Big institutional investors and 89% of large U.S. companies agree: Board members should have to be re-approved by shareholders every year.
Centene, the St. Louis area’s biggest public company, is embracing this widely accepted principle of corporate governance, but belatedly and reluctantly.
The health-care company has always elected its directors to staggered three-year terms. This was a common practice in the 1980s and ‘90s as a defense against corporate raiders; it meant any dissident group would need at least two years to gain a board majority.
Governance experts and large investors such as Vanguard, however, have come to view three-year terms as a way for board members to entrench themselves and avoid accountability. Last year, just 11% of companies in the Standard & Poor’s 500 elected directors this way, down from 41% a decade ago.
Centene had to face the issue this year because John Chevedden, an activist investor in Redondo Beach, California, filed a resolution urging that all directors stand for election annually. Shareholders will vote on his resolution April 27.

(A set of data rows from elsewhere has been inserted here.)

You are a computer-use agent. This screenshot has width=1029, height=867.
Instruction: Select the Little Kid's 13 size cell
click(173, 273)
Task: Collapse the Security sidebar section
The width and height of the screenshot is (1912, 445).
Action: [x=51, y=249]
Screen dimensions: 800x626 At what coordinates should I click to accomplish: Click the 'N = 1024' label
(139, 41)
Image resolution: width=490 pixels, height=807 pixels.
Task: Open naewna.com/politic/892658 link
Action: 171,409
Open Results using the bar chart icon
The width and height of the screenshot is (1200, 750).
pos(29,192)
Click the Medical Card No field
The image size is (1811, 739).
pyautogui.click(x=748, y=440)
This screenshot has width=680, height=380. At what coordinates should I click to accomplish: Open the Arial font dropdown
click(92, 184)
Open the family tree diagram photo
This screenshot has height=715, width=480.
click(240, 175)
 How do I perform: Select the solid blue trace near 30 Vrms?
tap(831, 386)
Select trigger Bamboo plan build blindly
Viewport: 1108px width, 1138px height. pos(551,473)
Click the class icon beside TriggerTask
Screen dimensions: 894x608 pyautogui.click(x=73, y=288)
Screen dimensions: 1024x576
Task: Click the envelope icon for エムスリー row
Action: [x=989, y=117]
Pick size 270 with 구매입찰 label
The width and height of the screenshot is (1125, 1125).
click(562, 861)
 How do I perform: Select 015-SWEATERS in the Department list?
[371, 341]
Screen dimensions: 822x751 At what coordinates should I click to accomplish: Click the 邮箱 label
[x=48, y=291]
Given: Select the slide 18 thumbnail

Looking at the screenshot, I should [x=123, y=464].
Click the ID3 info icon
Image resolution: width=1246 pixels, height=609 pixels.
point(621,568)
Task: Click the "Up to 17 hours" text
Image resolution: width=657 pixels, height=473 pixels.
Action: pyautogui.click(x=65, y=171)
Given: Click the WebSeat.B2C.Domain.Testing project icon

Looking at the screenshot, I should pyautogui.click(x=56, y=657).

The board argues that the staggered-terms structure “encourages its directors to make decisions in the long-term interest of the company and its stockholders.” It also “believes three-year terms enhance the independence of the non-employee directors … insulating them against pressures from management or from special interest groups.”
Nonsense, said Charles Elson, director of the University of Delaware’s Weinberg Center for Corporate Governance: “The continuity argument never really flew because boards routinely get re-elected anyway.”
In other words, a director who serves one three-year term doesn’t provide any more stability than someone who serves three one-year terms, but he or she is less accountable.
Centene isn’t the only St. Louis area company to face this issue. Last year, shareholders at Caleres and Emerson voted in favor of one-year terms, although Emerson hasn’t completed the switch because a related bylaw change didn’t receive the necessary 85% approval. Reinsurance Group of America made the same change in 2018.
The results of such shareholder votes usually aren’t close. “Of all the proposals submitted in the past few years, the great majority have passed, many with support of 95% or higher,” said Matteo Tonello, a managing director at the Conference Board. “The general view these days is that directors should be held accountable and face a shareholder vote on an annual basis.”
Three-year board terms are much more common at smaller companies. At 41% of companies in the Russell 3000, an index that includes small and large firms, directors don’t face a vote every year.
In St. Louis, Commerce Bancshares and Spire are among the companies with staggered three-year terms.
Elson predicts that activists like Chevedden will eventually target smaller companies too. “They are not on the radar screen yet, but they will be,” he said.
Despite their unusual “yes, but” response, Centene’s directors aren’t clinging to other anti-democratic traditions. The board is proposing, on its own, to adopt other governance best practices, including elimination of a 75% supermajority requirement for removing directors or amending the bylaws.
For Centene investors, the bottom line is that their shares have soared 690% over the past decade, more than twice the gain in the overall market. If directors can keep delivering those kinds of returns, they shouldn’t be afraid of a little more accountability.